The key is to keep regular cold copies of a pool to be able to go back in time even if something bad (e.g. a filesystem bug) managed to propagate to the replicated pool.

An automated replication is a very good first tier for backups - that's what we do here and I do at home too because it is very efficient and easily accessible. But it shouldn't be the only and last stage for backups; especially for important data.

I replicate (almost) the whole pool of most systems to a local backup server, which then replicates a smaller subset (e.g. minus system datasets) to a NAS in another building and (with more exceptions) to another branch.
The _very_ important datasets (user/customer/business data) are then also backed up to cold storage AND the data they contain is tar'ed and also backed up to cold storage (and partially to tarsnap), so it can be recovered independently from the filesystem.

I had to learn the hard way a few years ago to _never_ rely on _any_ filesystem for backups - a single dead sector within a filesystem superblock on a backup drive led to ~70% of the data lost.
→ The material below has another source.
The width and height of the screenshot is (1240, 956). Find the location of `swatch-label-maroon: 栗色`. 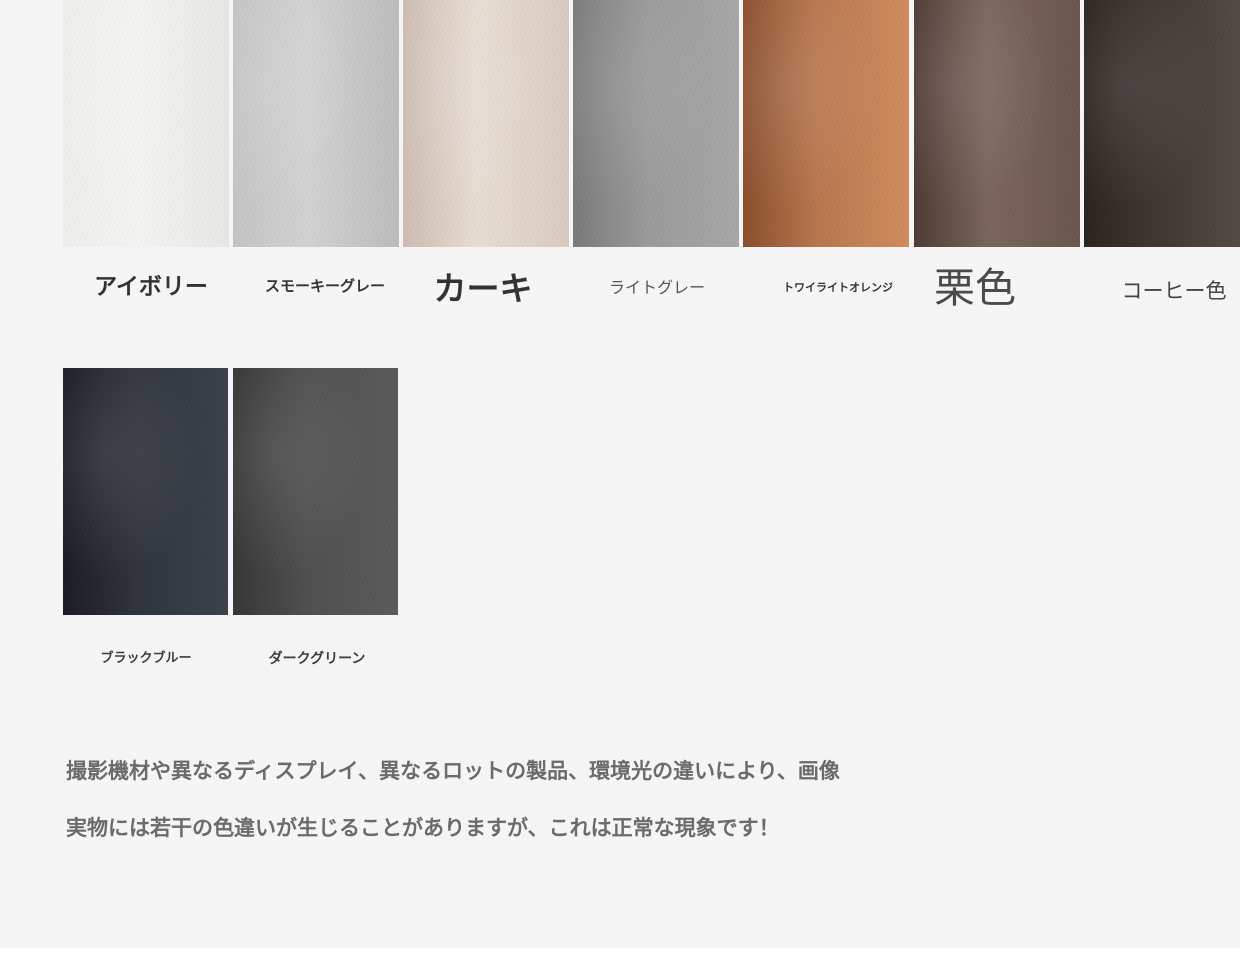

swatch-label-maroon: 栗色 is located at coordinates (975, 288).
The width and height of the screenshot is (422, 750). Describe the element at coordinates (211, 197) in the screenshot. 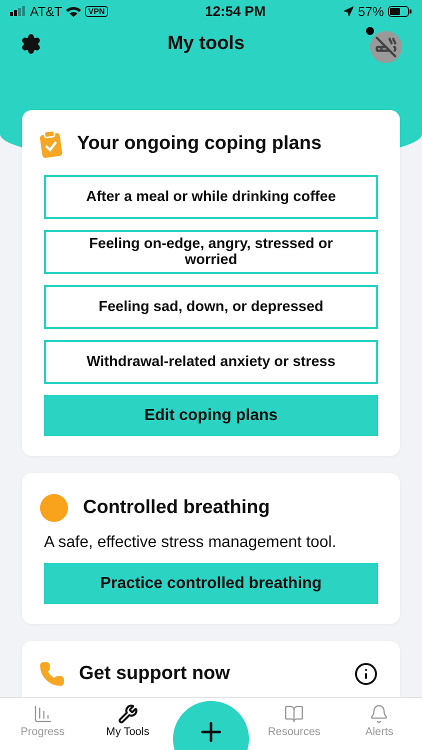

I see `coping-plan-button: After a meal or while drinking coffee` at that location.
With raw (or tar'ed) data (-> tape), the impact would have been most likely limited to a single file. So I always keep "filesystem-independent" backups at least of all important stuff around.

Another lesson well learned: keep redundant backups of important data. For "warm offsite" backups I'm using tarsnap and the private keybase storage for my most important stuff. With only ~100MB and relatively slow/minor deltas, tarsnap is dirt-cheap (less than 0.10$ per month!!) and my 10$ deposit will probably last for many, many years

Just to clarify: I'm not saying you shouldn't have pool replications around as backups, in fact you definitely should. But always keep in mind that replicating something also means you'll replicate everything that might happen to the original and therefore it shouldn't be considered a "true" backup (=>immutable!).